## RECORDS TO USE

▬▬▬▬▬▬

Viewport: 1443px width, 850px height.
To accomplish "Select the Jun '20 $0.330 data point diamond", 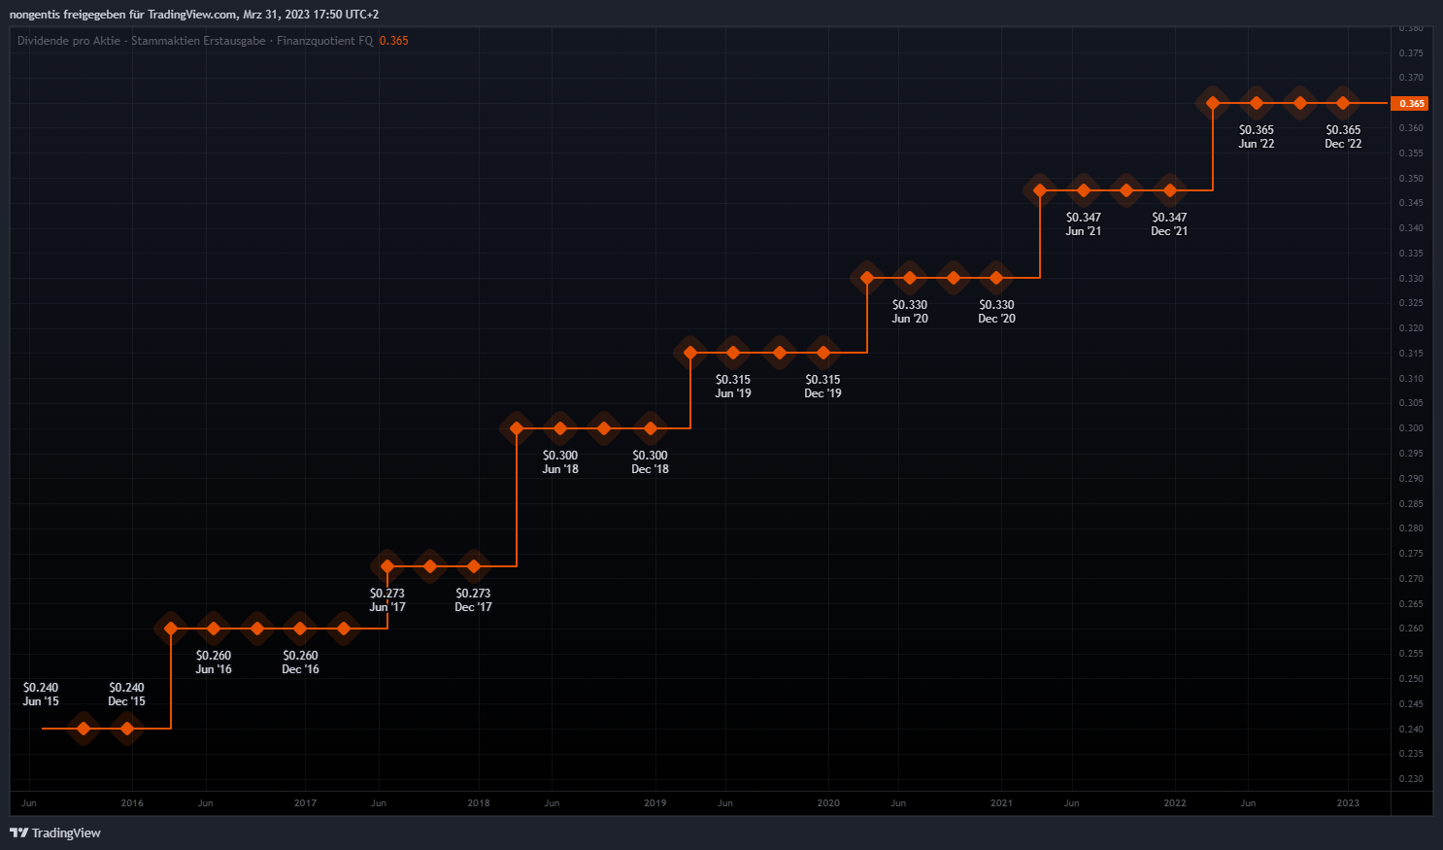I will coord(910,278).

▬▬▬▬▬▬

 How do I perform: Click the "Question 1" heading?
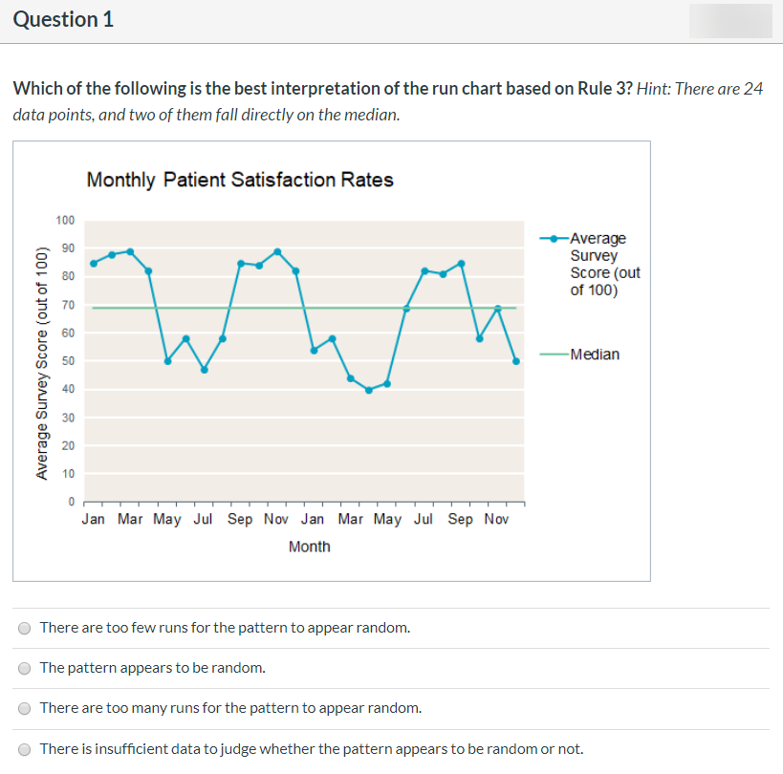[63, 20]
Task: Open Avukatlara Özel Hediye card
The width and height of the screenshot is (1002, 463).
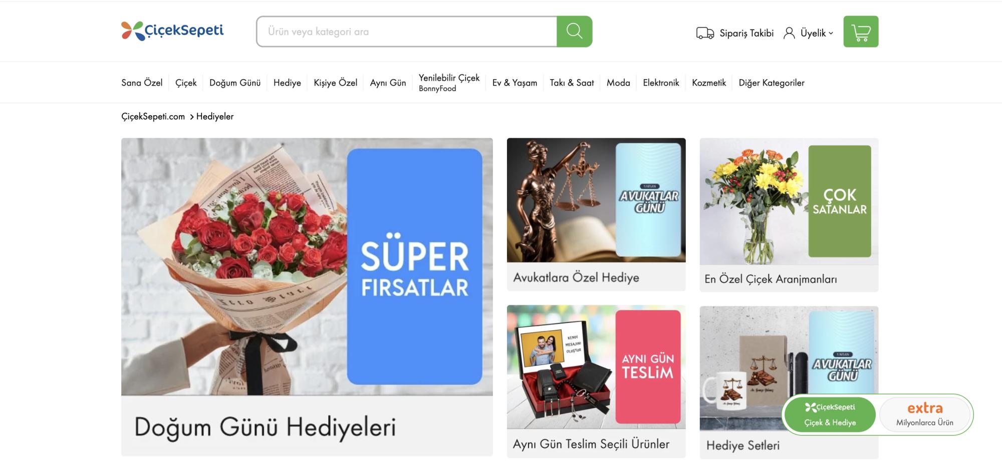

▬▬▬▬▬▬

How many of the lines above hold the word "width"? State that number and nothing else.

2